И раньше, и теперь, и в будущем, и до скончания века евангельская стезя Преподобного Сергия не зарастет. Это мы видим своими глазами, видим, удивляемся и… прославляем Промыслителя Бога, так дивно все устрояющего к нашему спасению. Так дивно, предивно и премудро…
Нет лучшего счастья на земле, чем испытать духовное возрождение, обновиться душой для новой святой жизни, на своем опыте почувствовать радость богообщения. Нет большего счастья под солнцем, чем познать на себе красоту жизни в Боге и твердыми ногами встать на стезю заповедей Божиих.

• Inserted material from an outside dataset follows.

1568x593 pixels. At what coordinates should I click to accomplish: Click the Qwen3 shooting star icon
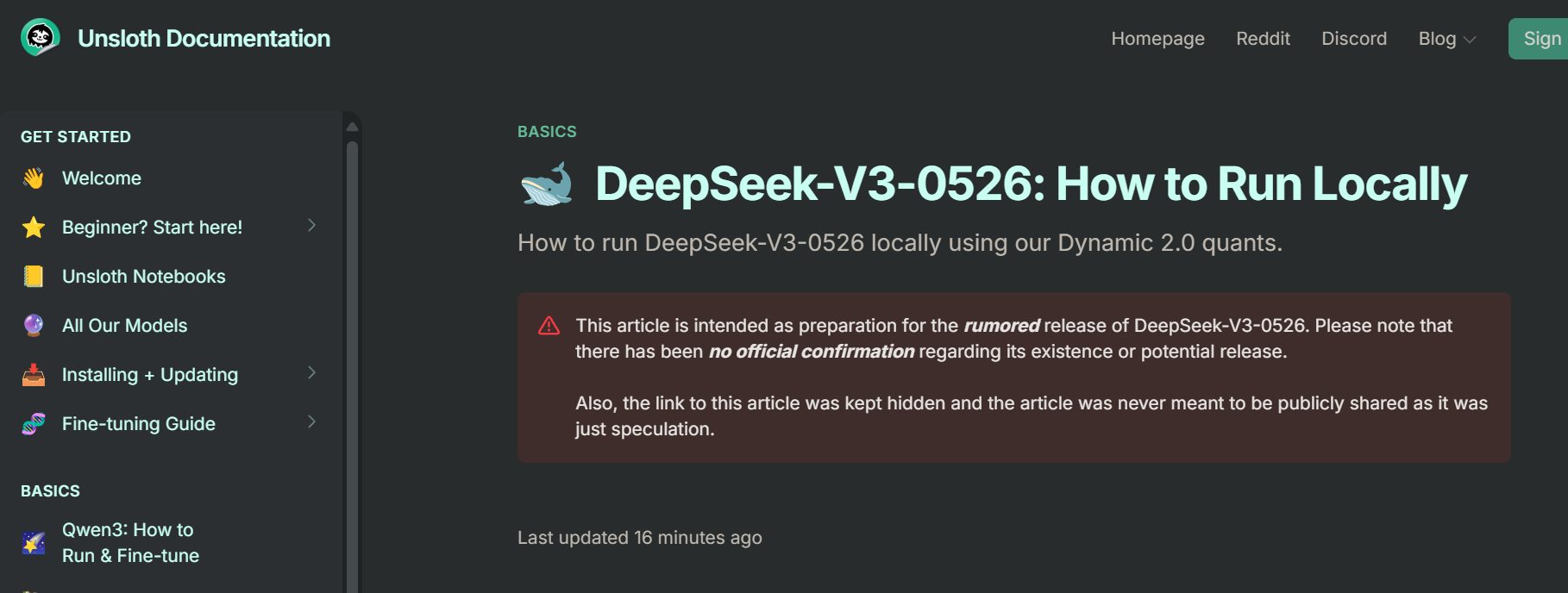pyautogui.click(x=34, y=543)
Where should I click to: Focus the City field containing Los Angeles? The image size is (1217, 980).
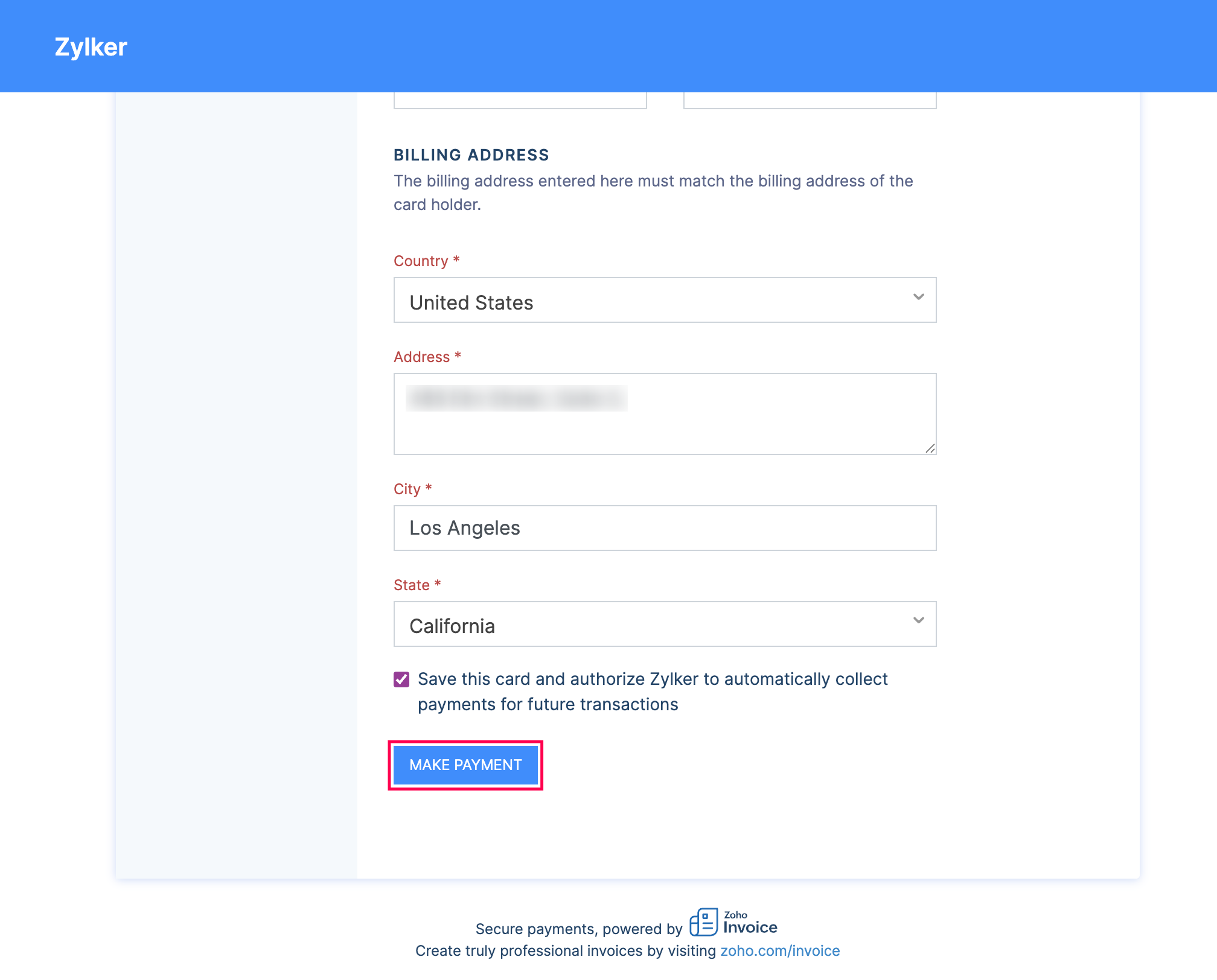click(x=664, y=528)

А самое высокое и превысокое счастье - прожить остаток дней своей земной жизни благочестиво и богобоязненно и увенчаться венцом нетленным, венцом вечной награды на Небесах. Именно об этом счастье и сказал святой апостол Павел, когда писал к своему ученику Тимофею: "Подвигом добрым я подвизался, течение совершил, веру сохранил. А теперь готовится мне венец правды…" (2 Тим. 4, 7–8).
Тихим ранним утром я встал на братский молебен. Многие семинаристы еще спокойно спали, но кое-где койки уже были аккуратно заправлены, и одинокие фигурки уже спешили в учебные аудитории, чтобы на свежую голову повторить урок. На дворе был утренний майский полумрак. Тихая заря победно шла от востока и прогоняла ночную мглу. В Троицком соборе мягко мерцали лампады. Точно звездочки в далеком небе, звали, манили они к себе. "Господи, - шептали невольно уста, - как же близок Ты и прекрасен в этой утренней тиши! Точно любящая мать, нежно питаешь Ты душу, которая тянется к Твоей ласке и любви…".

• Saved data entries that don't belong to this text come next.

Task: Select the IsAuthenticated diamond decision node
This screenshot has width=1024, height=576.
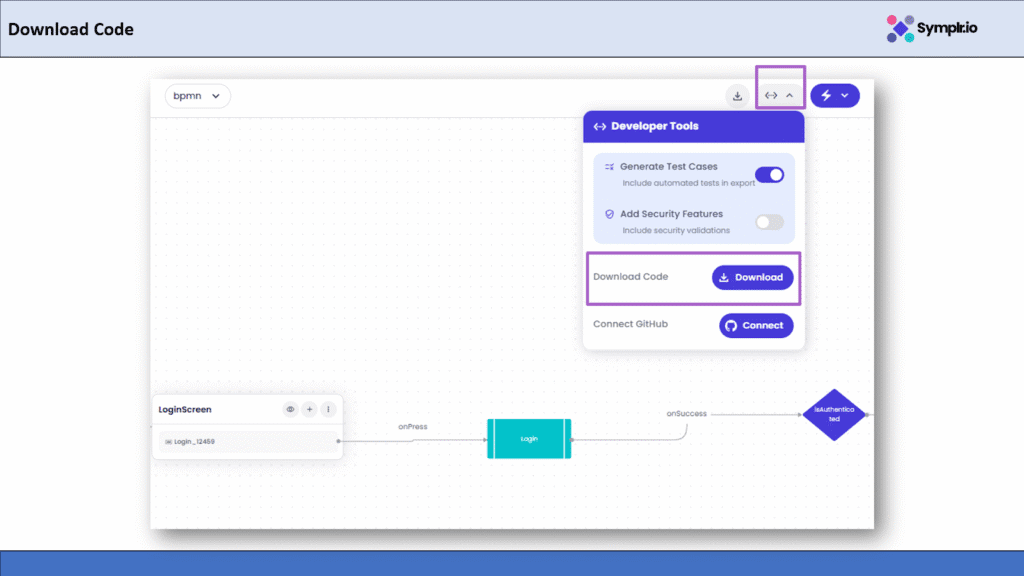Action: (833, 414)
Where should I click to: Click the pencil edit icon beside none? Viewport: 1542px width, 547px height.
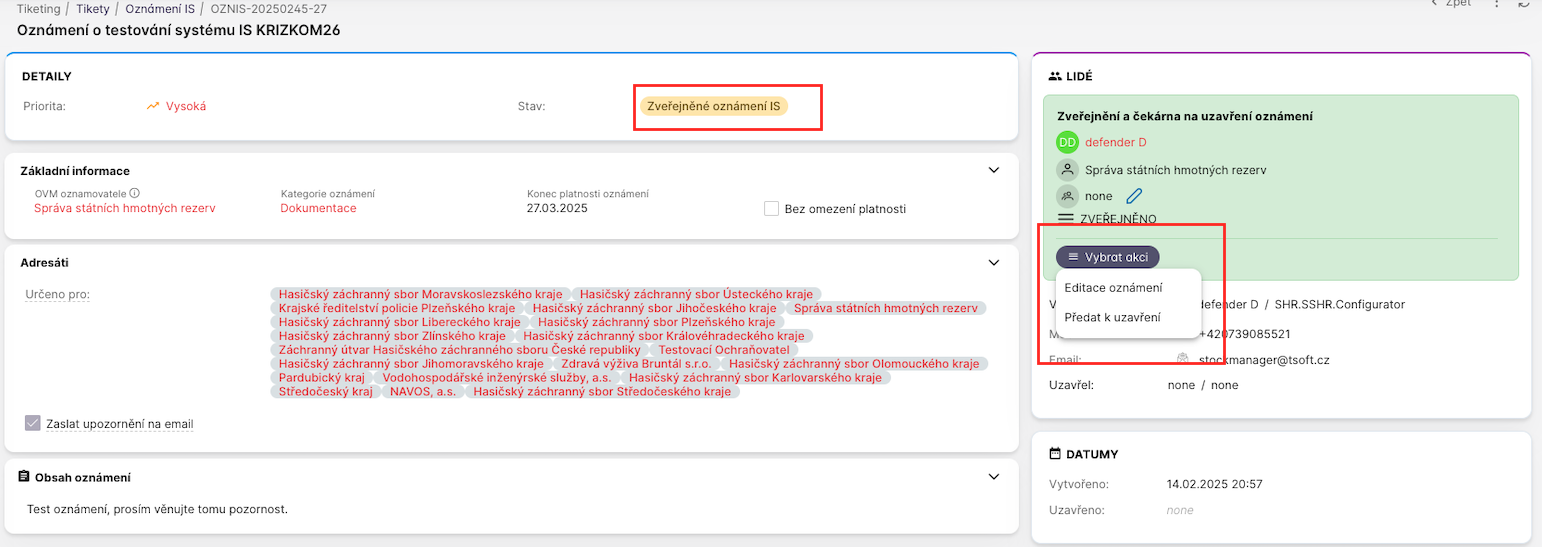1133,196
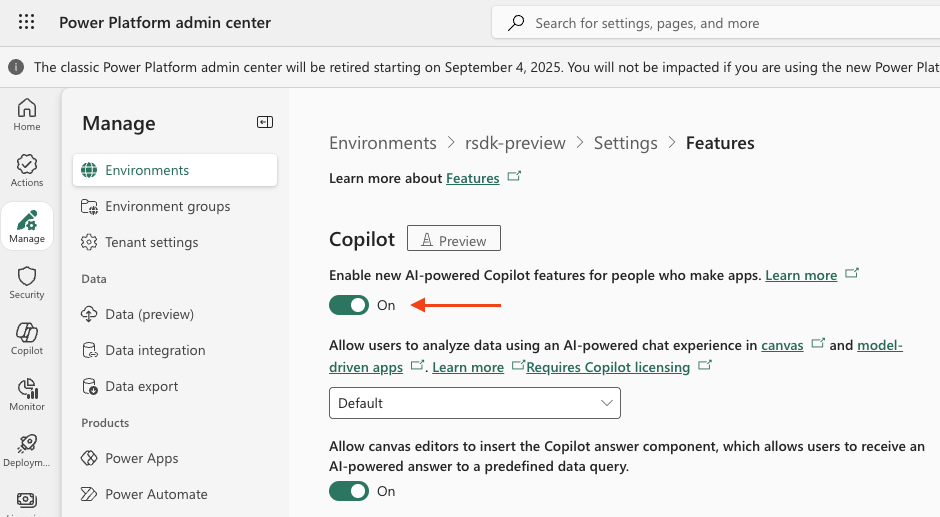Open the Security section icon
This screenshot has height=517, width=940.
27,282
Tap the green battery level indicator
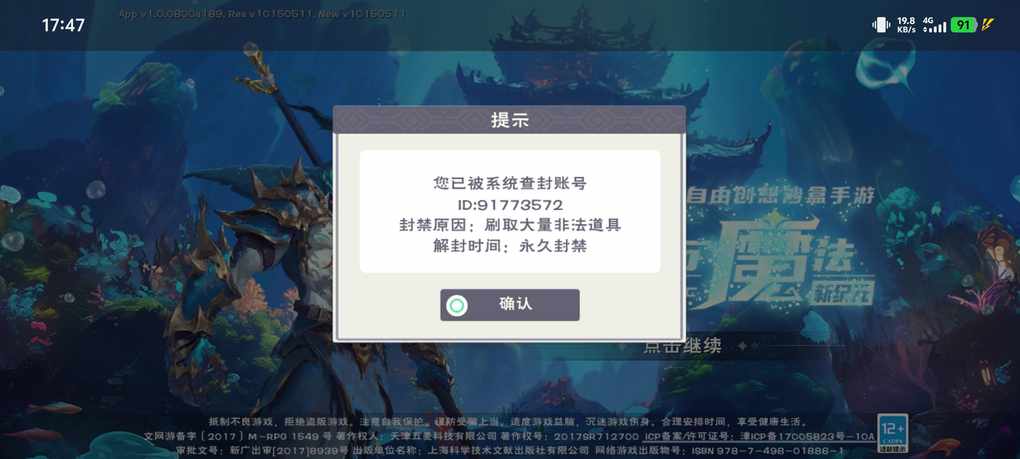1020x459 pixels. click(x=963, y=25)
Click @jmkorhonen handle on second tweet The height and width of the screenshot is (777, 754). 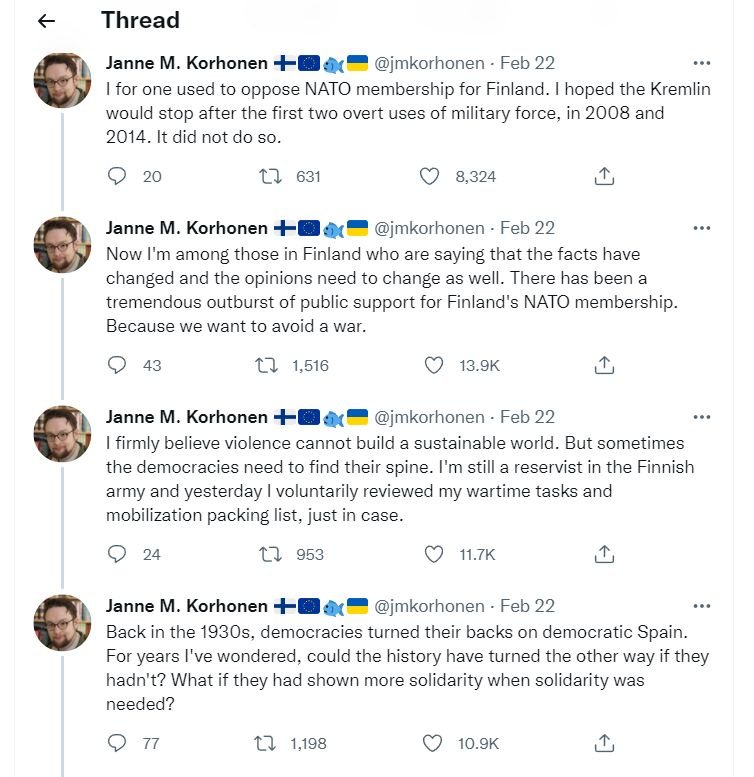click(429, 228)
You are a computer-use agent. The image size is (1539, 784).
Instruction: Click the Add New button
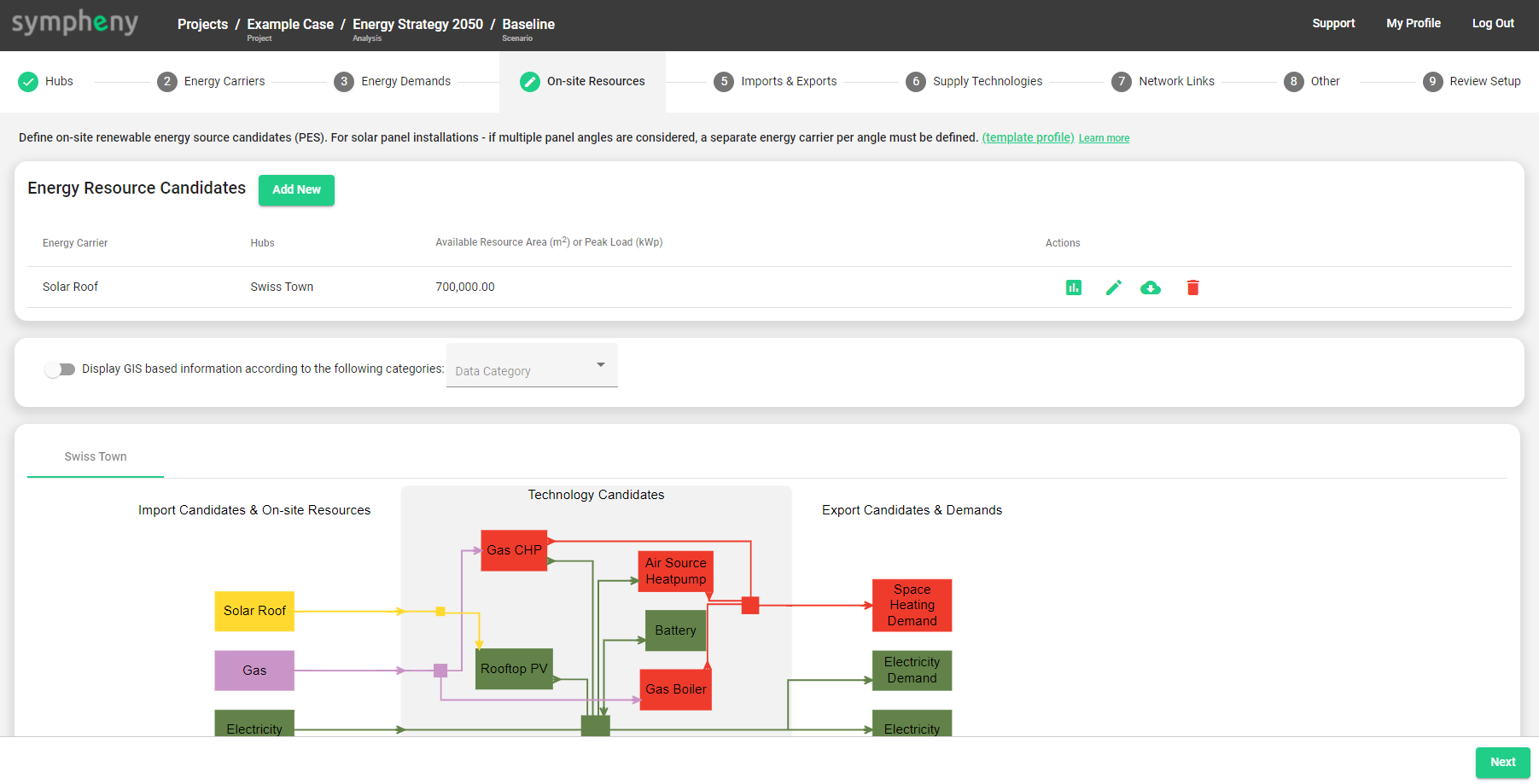[296, 189]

Закончился братский молебен, и студенты Духовной Академии по одному-по два спешат в свою школу. Начинается учебный день. Войдя в здание школы, слышу звонок к утренней молитве. Высокий, строгий, с несколько добродушной улыбкой на устах, ходит по спальням отец Инспектор, подгоняя учащихся не опаздывать. Голос его, густой и приятный баритон, слышится то там, то здесь. Вот он подходит к одному воспитаннику, который как-то вяло и неловко прибрал свою постель. Опытный глаз отца Инспектора сразу отмечает причину. "Ты, дружок мой милый, болен, - мягко говорит он юноше, - лучше отдохни, а если что, то и доктора пришлю". Студент виновато улыбается и беспомощно опускается на стул. "Вот так, дружок мой милый, а потом ляг да еще полежи". Отеческая доброта глубоко трогает юношу, и он глазами, полными слез, смотрит на удаляющегося Наставника. Так начинается безмерно трудный день у архимандрита Вениамина (Милова), инспектора Московской Духовной Семинарии и Академии.
Но позволю себе вернуться несколько назад. Открытая еще в 1946 году в Москве, в Новодевичьем монастыре, Духовная школа переживала целый ряд трудностей. Особенно не хватало помещений для учащихся. Например, где проводились занятия, там же и кормили студентов. Общежития наши большей частью были подвальные.
Вспоминаю 1948–49 учебный год. Год довольно трудный, сложный, особенно для меня. Пройдя тяжелый путь военной жизни, побывав не один раз на волосок от страшной смерти, пережив все страхи и муки войны, я, по великой милости Божией, вернулся под родительский кров, а вскоре потом попал и под кров Преподобного Сергия.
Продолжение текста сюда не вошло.